By Jerry Barksdale
When I was kid we lived in a tenant house with no indoor plumbing, owned no car and made a half-bale of cotton per acre.
“Young’n, this gravy train we’re rid’n won’t last forever,” Daddy often said.
I assumed that we were rich. Daddy invested heavily in dogs and shotgun shells. We owned 17 fox hounds, two bird dogs and a yard dog. Even Rockefeller didn’t have that many mutts. We also had a radio and listened to the Grand Ole Opry every Saturday night.
I received a new pair of jeans and shoes each fall and got to attend the Limestone County Fair where I rode the merry-go-round and saw the tattooed fat lady. Daddy was right. We were on a gravy train.
He was always preparing me psychologically for the next Depression, which according to him was coming.
“You’ll be eat’n rabbits and squirrel and be glad to have it,” he said.
He enjoyed telling about one Depression family living in the community that barked like hounds while chasing a rabbit into a hollow log and then twisting it out with a bamboo briar.

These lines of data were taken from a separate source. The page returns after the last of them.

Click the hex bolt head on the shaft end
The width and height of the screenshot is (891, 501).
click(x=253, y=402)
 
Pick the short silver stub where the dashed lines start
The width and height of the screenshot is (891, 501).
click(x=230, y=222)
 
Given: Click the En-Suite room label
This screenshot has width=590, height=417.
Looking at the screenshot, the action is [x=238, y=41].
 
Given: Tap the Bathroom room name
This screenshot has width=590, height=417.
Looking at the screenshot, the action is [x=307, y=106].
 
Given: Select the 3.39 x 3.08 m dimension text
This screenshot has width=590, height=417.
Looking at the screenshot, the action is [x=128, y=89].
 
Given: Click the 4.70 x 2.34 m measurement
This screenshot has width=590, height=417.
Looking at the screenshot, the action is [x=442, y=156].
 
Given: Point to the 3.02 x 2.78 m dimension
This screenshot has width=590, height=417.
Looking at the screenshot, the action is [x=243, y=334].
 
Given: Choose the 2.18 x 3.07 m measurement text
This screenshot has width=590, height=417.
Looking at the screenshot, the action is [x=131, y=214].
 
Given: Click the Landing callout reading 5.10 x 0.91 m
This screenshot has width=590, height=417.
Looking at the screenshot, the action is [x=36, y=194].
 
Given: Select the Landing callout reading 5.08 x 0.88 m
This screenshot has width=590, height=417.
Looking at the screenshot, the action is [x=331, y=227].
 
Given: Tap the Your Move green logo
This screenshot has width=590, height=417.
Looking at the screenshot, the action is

After hearing gloom and doom I didn’t dare ask for a quarter.
Although Daddy’s expertise was cotton farming, fox hunting, and quail hunting, he may have been a financial seer.
The gravy train has slowed down.
Today, financial experts tell us not to panic. It’s a time to buy, they say, while at the same time they are panicking and baling out of the market. They need fools like you and me to buy what they sell. I don’t trust anyone with a $200 haircut who wears wide gray pinstripe suits and yellow silk neckties.
In these times of economic crisis, I recommend Poor Richard’s Almanac, written by Benjamin Franklin in 1732. Any fat, ugly 70-year-old man who went to Paris as ambassador of the Continental Congress and swung with young French women in King Louis XVI’s court, is worthy of our attention.
While visiting Philadelphia on July 4, 2006, I purchased a copy of Poor Richard’s Almanac for $2. I’ll share some of his financial gems of wisdom, discussed and interpreted by Alvin and Thelma of Rt. 4:
• “The second vice is lying; the first is running in debt.” (Dadgumit, Thelma! That means you maxed out the Visa again and lied about it.)
• “Keep thy shop, and thy shop will keep thee.” (Alvin, that means you gotta get your sorry carcass outta bed, sober up and go to work. We’re about out of cigarettes and beer.)
• “If you know how to spend less than you get, you have the philosopher’s stone.” (Thelma, that means we’re spending more money than we earn. What else is new, dummy?)
• “Beware of little expenses; a small leak will sink a great ship.” (Thelma, that means you’ve gotta stop hav’n yer nails done every week. Stuff it, Alvin?)
• “Spare and have is better than to spend and crave.” (Thelma, you keep harping about sav’n money, but just let me get a new tree stand, we’ll start sav’n next year.)
• “A penny saved is a penny earned.” (Heck Thelma, why save a penny? It won’t buy anything?)
• “For age and want save while you may; no morning sun lasts all day.” (Thelma, that don’t’ mean Jack anymore. The guv’met’ll take care of us if we need help. Are you goin’ to Tunica or not?)
There is another saying that still rings true today: “Experience keeps a dear school, yet fools will learn in no other.”